Selain itu, Dedi Mulyadi berencana untuk mengalihkan pengelolaan keuangan sekolah dari kepala sekolah dan guru kepada tim administrasi khusus. Langkah ini bertujuan agar para pendidik dapat lebih fokus pada tugas mengajar tanpa terbebani oleh urusan administrasi keuangan. Ia juga menekankan pentingnya pendampingan administrasi untuk memastikan pengelolaan keuangan yang transparan dan akuntabel.
Dalam upaya meningkatkan pendidikan karakter dan kesadaran lingkungan, Dedi Mulyadi berencana memasukkan pengelolaan sampah ke dalam kurikulum pendidikan di sekolah-sekolah Jawa Barat. Ia juga menambahkan bahwa pendidikan karakter lingkungan akan disesuaikan dengan keunggulan khas tiap daerah di Jawa Barat.

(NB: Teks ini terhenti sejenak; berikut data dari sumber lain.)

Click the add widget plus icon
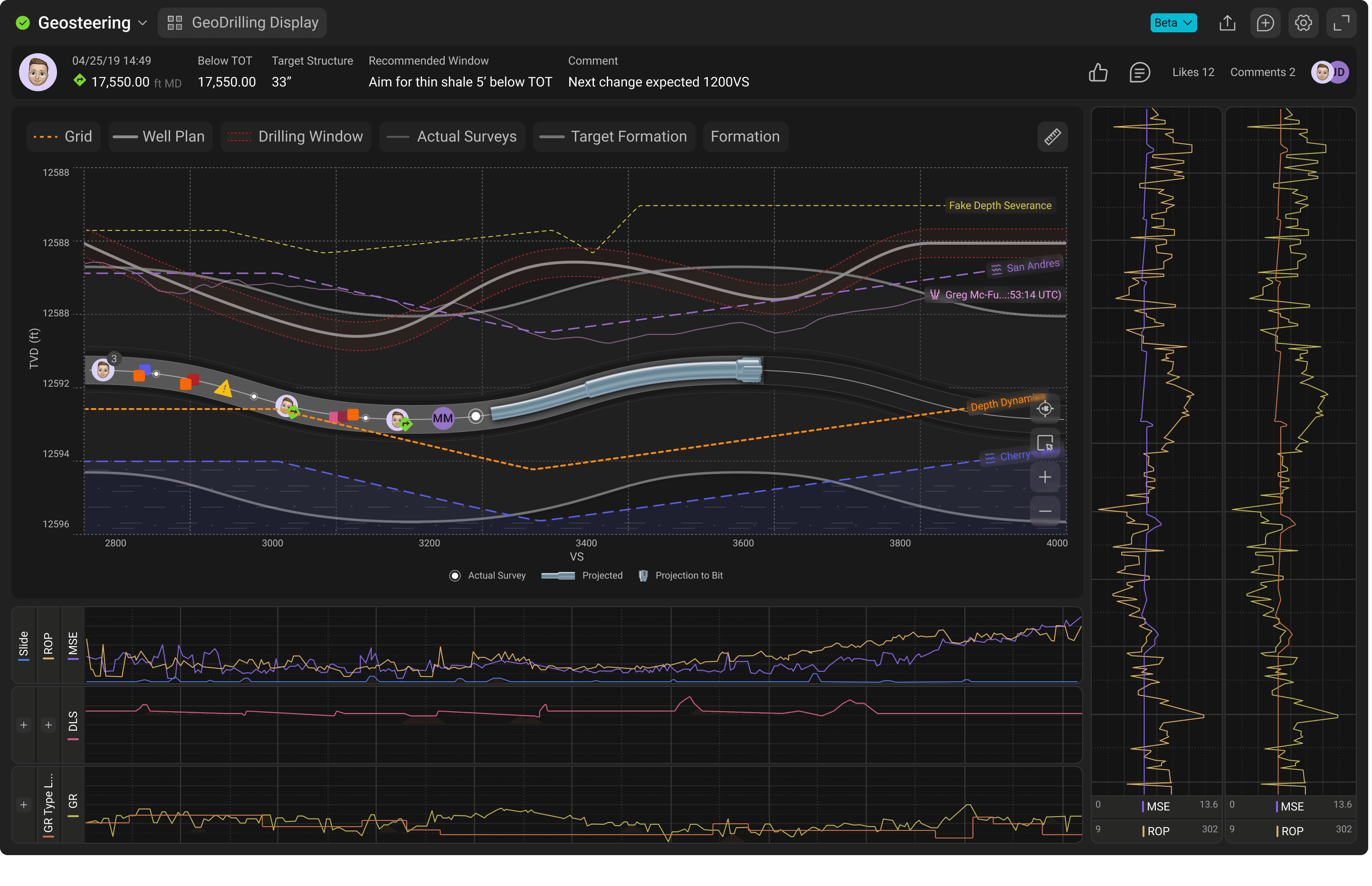The height and width of the screenshot is (886, 1372). coord(1265,23)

Dengan berbagai inisiatif tersebut, Dedi Mulyadi berharap dapat menciptakan sistem pendidikan di Jawa Barat yang lebih fokus pada pengembangan karakter, pengetahuan, dan keterampilan siswa tanpa membebani mereka dengan biaya tambahan.
Inisiatif Populisme
Apa itu populisme? Populisme adalah pendekatan politik yang berfokus pada menarik dukungan masyarakat luas, terutama dengan mengklaim membela kepentingan "rakyat biasa" melawan "elit" yang dianggap korup atau tidak peduli.
Populisme sering kali menawarkan solusi yang tampak sederhana terhadap masalah yang kompleks, dengan bahasa yang emosional dan retorika yang menarik bagi masyarakat luas.

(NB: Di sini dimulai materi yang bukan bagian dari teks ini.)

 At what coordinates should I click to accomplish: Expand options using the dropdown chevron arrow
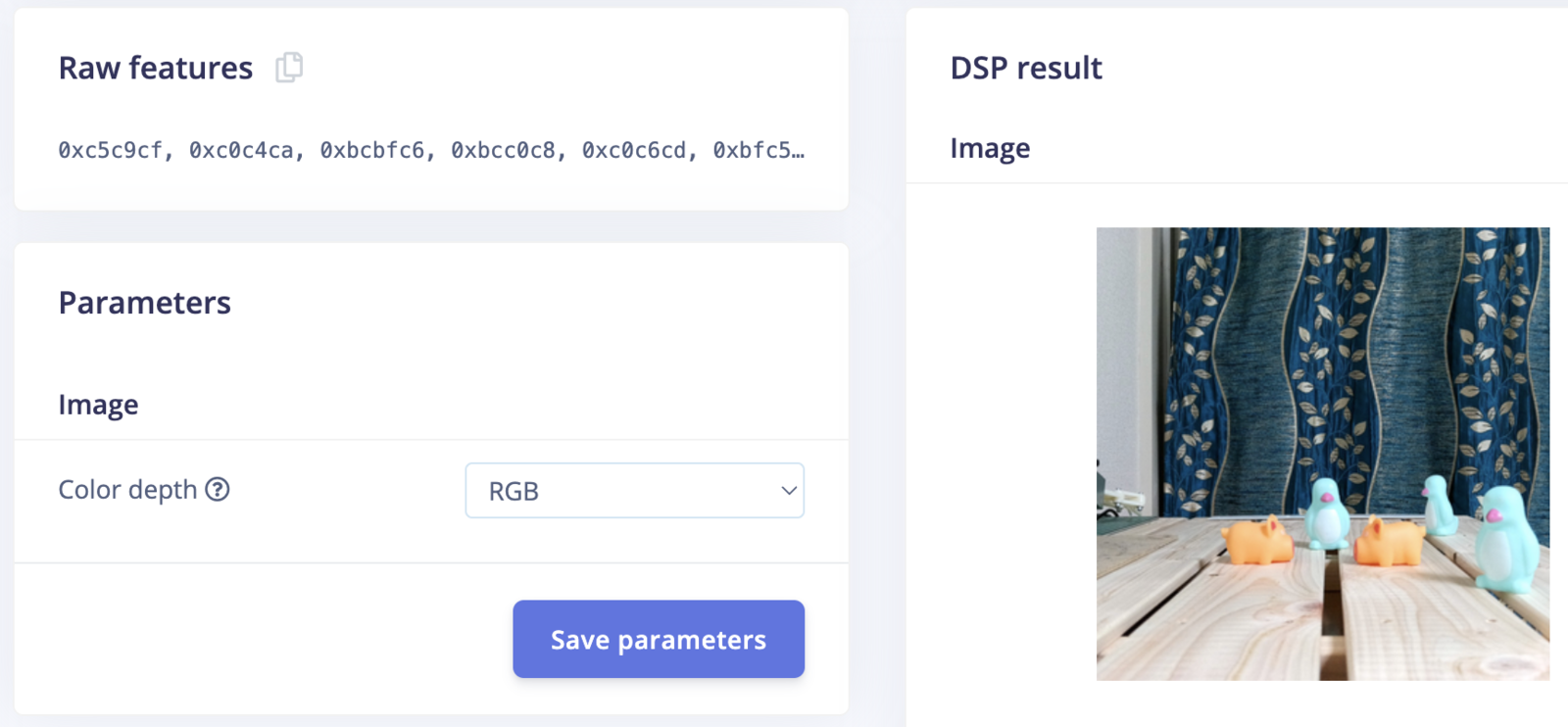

Ciri-ciri Populisme. Dikotomi "Rakyat vs. Elit" – Populis biasanya membingkai masalah sebagai perjuangan antara rakyat biasa yang tertindas dan elit yang dianggap tidak peduli atau korup. Janji Solusi Cepat dan Mudah – Menawarkan kebijakan yang langsung populer tanpa mempertimbangkan dampak jangka panjang atau kompleksitas implementasi. Gaya Komunikasi Sederhana dan Emosional – Menggunakan bahasa yang mudah dipahami, sering kali menyentuh emosi publik. Anti-Lembaga atau Anti-Kemapanan – Bisa bersikap skeptis terhadap birokrasi, akademisi, atau lembaga resmi yang dianggap menghambat perubahan. Personalitas Pemimpin yang Kuat – Tokoh populis sering kali membangun citra sebagai pemimpin yang dekat dengan rakyat dan berbeda dari politisi pada umumnya.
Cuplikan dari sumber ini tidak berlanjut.